Kita hidup di tengah hegemoni visual yang memaksa semua orang memvalidasi penderitaan melalui bukti fisik. Akibatnya, penyandang disabilitas tak tampak menjadi subordinat yang aktif mendukung stigma terhadap dirinya sendiri. Konsensus yang berpadu dengan ideologi normalisme ini adalah bentuk diskriminasi terselubung: keberadaan mereka diakui hanya jika memenuhi “aturan main” yang menuntut bukti visual penderitaan.
Melawan Hegemoni Visual
Dari narasi penderitaan yang panjang dan melelahkan inilah, inisiatif lanyard bunga matahari menjadi bentuk perlawanan simbolik terhadap hegemoni visual. Walau pengakuan ini masih sebatas simbol individu, langkah tersebut membuka jalan menuju pengakuan kolektif di ruang publik.
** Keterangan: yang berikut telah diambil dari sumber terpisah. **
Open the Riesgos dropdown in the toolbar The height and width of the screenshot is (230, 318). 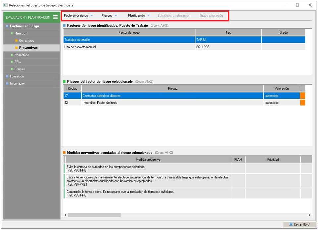(x=109, y=16)
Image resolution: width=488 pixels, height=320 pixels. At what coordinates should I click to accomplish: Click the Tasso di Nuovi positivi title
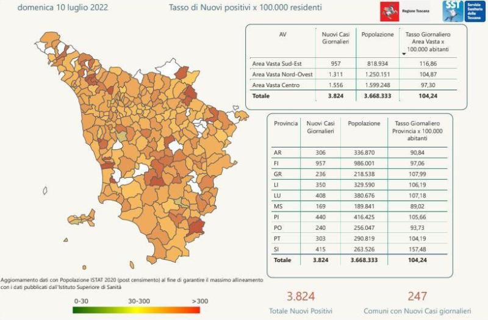click(x=245, y=8)
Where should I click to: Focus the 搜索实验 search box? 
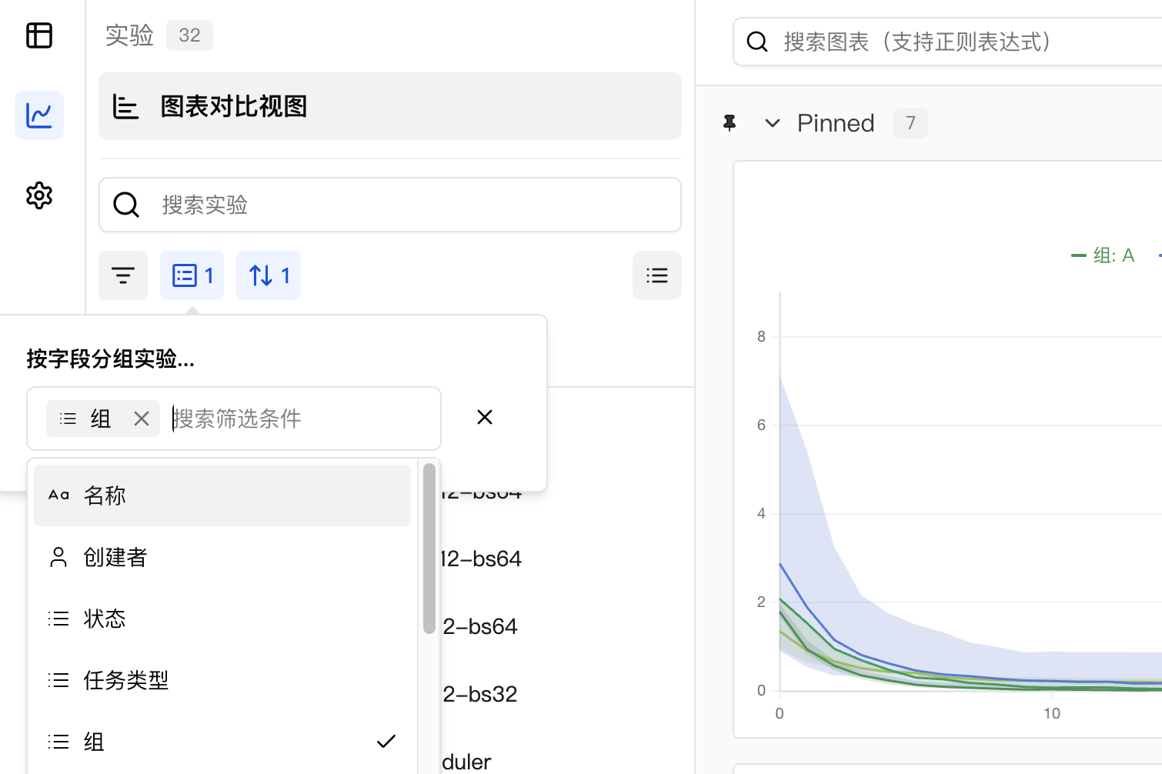click(408, 205)
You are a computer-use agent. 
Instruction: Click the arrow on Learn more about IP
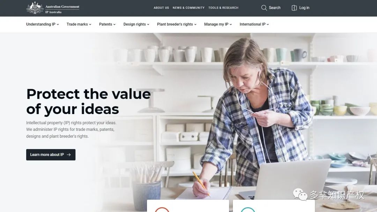click(x=69, y=155)
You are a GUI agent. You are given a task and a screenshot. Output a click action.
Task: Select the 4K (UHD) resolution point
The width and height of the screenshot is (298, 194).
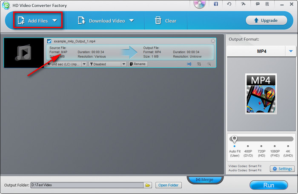point(288,146)
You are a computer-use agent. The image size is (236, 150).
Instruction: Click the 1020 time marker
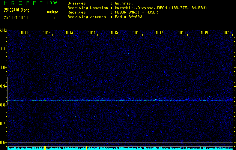[x=227, y=33]
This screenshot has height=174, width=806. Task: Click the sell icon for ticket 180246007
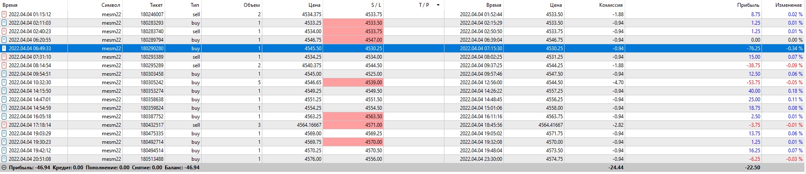point(4,14)
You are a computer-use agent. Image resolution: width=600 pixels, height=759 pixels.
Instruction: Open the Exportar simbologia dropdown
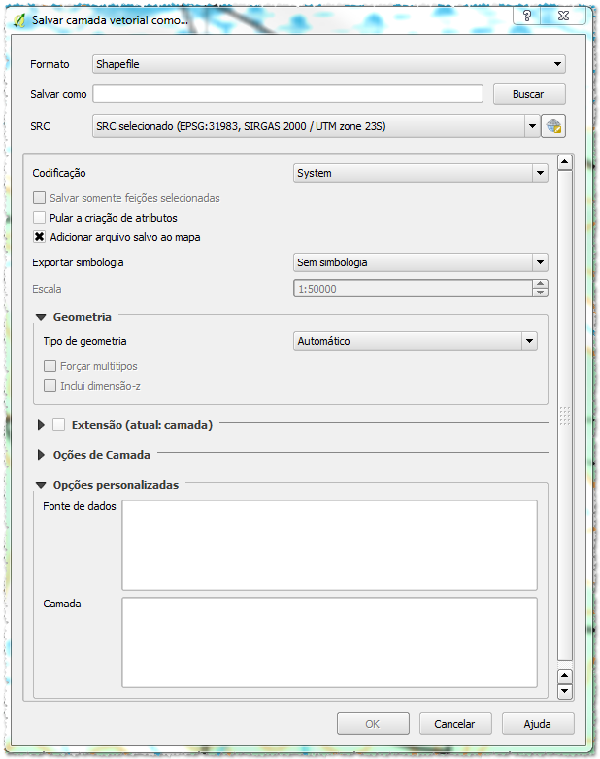(x=420, y=262)
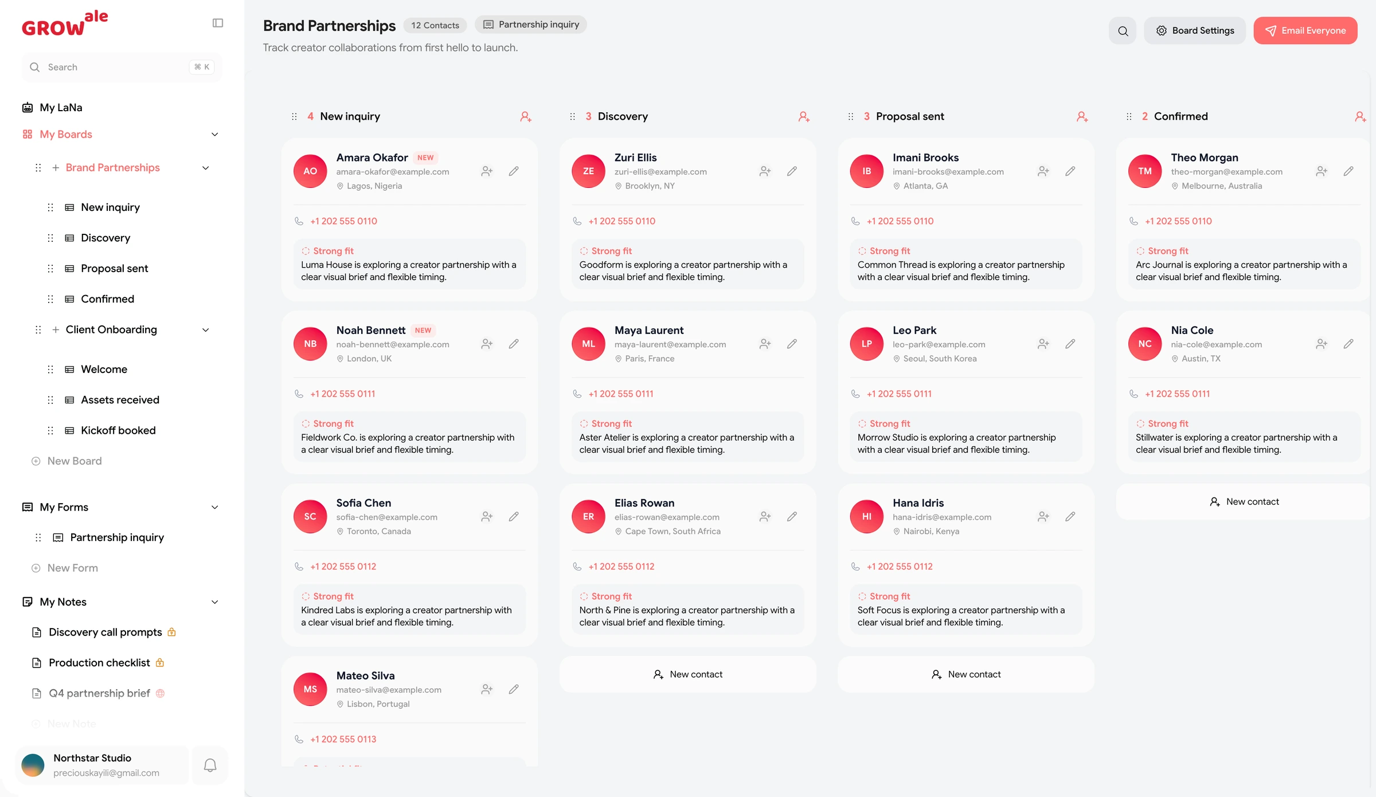
Task: Edit Amara Okafor's contact with the pencil icon
Action: pos(514,171)
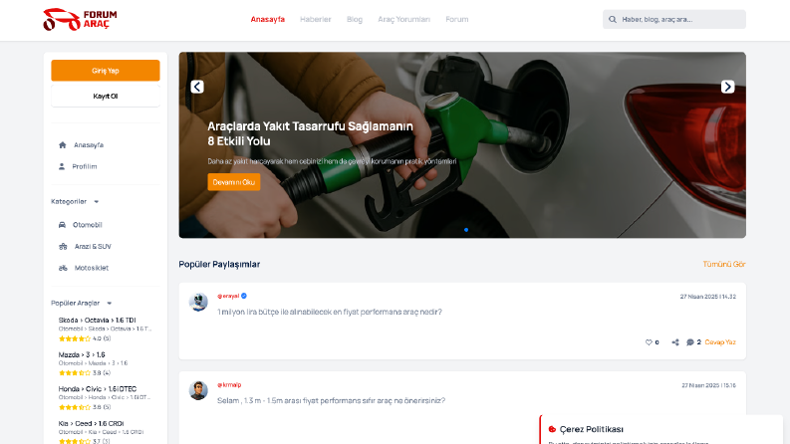Image resolution: width=790 pixels, height=444 pixels.
Task: Open the Haberler menu item
Action: pyautogui.click(x=316, y=19)
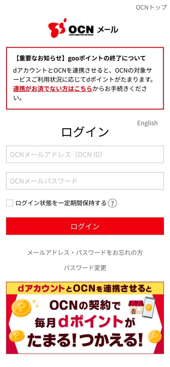Image resolution: width=170 pixels, height=367 pixels.
Task: Click the ログイン状態を一定期間保持する label
Action: point(61,203)
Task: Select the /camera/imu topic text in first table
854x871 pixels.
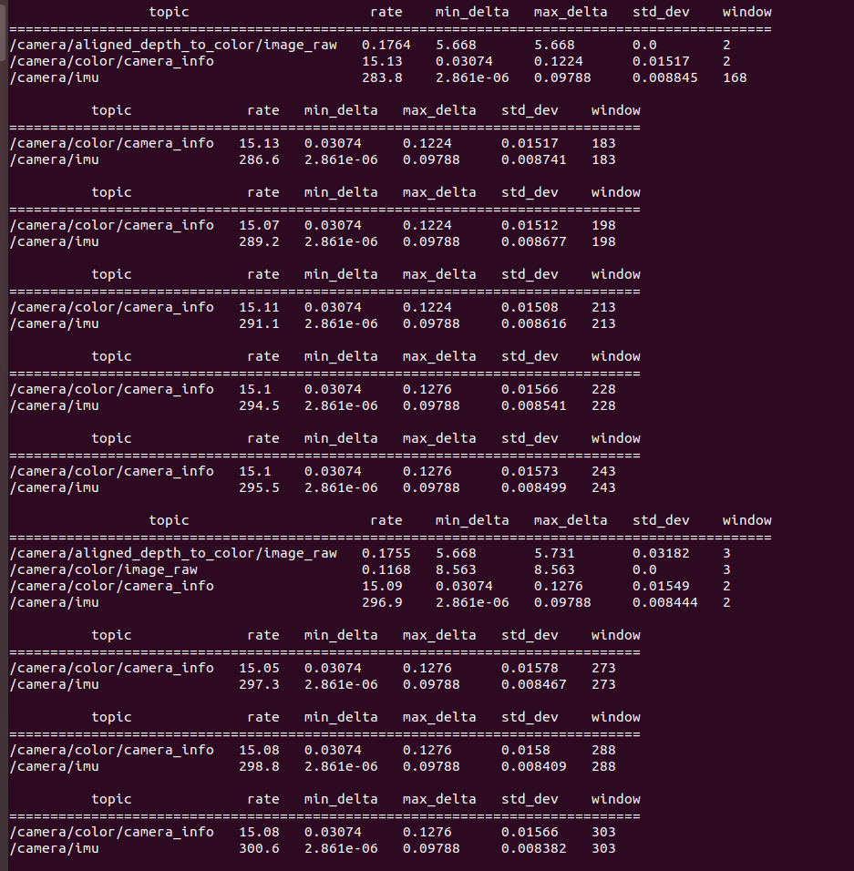Action: tap(55, 77)
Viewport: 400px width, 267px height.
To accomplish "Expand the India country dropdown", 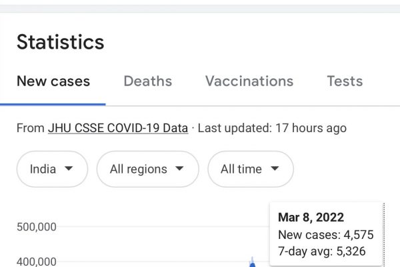I will point(52,169).
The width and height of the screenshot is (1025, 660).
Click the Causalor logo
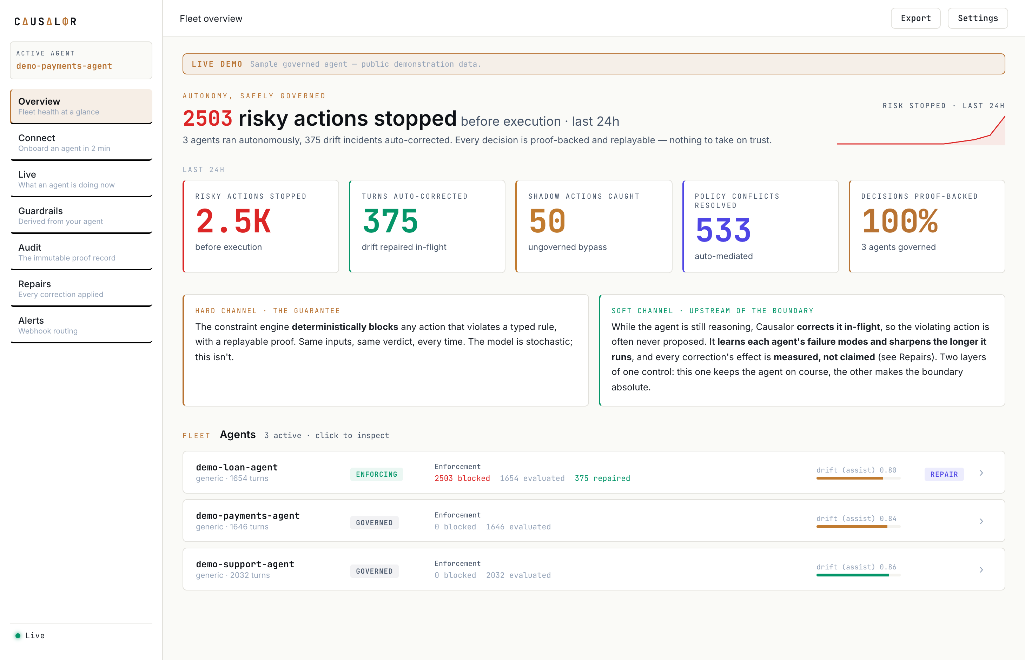click(x=45, y=21)
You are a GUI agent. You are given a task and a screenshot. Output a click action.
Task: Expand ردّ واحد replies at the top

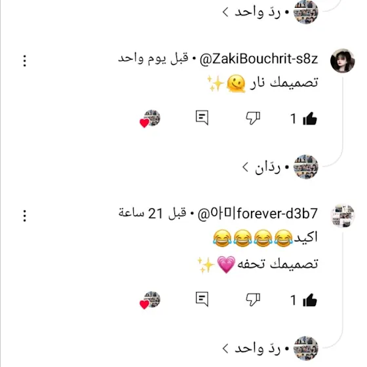pyautogui.click(x=252, y=12)
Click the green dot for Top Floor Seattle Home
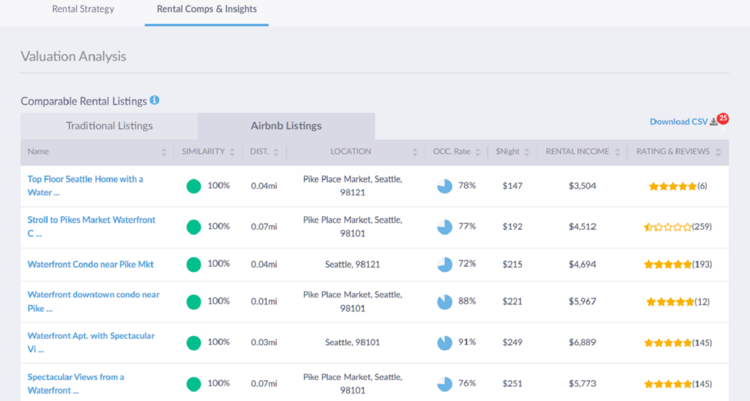 193,186
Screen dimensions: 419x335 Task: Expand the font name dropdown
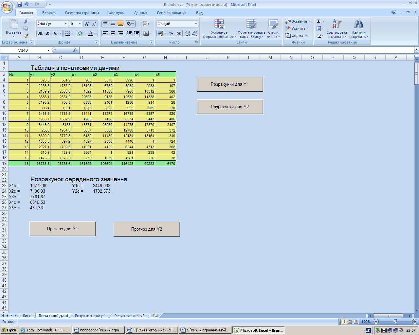point(65,24)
Ke depan, pengakuan resmi terhadap disabilitas tak tampak dalam regulasi dan kebijakan publik diharapkan mampu mengubah “akal sehat” masyarakat bahwa dalam keramaian kota, ada kelompok disabilitas yang tidak terlihat tetapi memerlukan empati dan bantuan.
Petugas serta penyelenggara transportasi umum perlu mendapatkan pelatihan khusus agar mampu mengenali dan memprioritaskan penyandang disabilitas tak tampak tanpa perlu interogasi atau verifikasi berlebihan. Karena perjuangan penyintas autoimun untuk mendapatkan hak setara di transportasi umum bukan semata soal akses fisik, tetapi perjuangan filosofis untuk memperoleh pengakuan atas penderitaan nyata yang tak terlihat, sekaligus penghormatan terhadap keterbatasan yang tersembunyi dari pandangan mata. Semoga.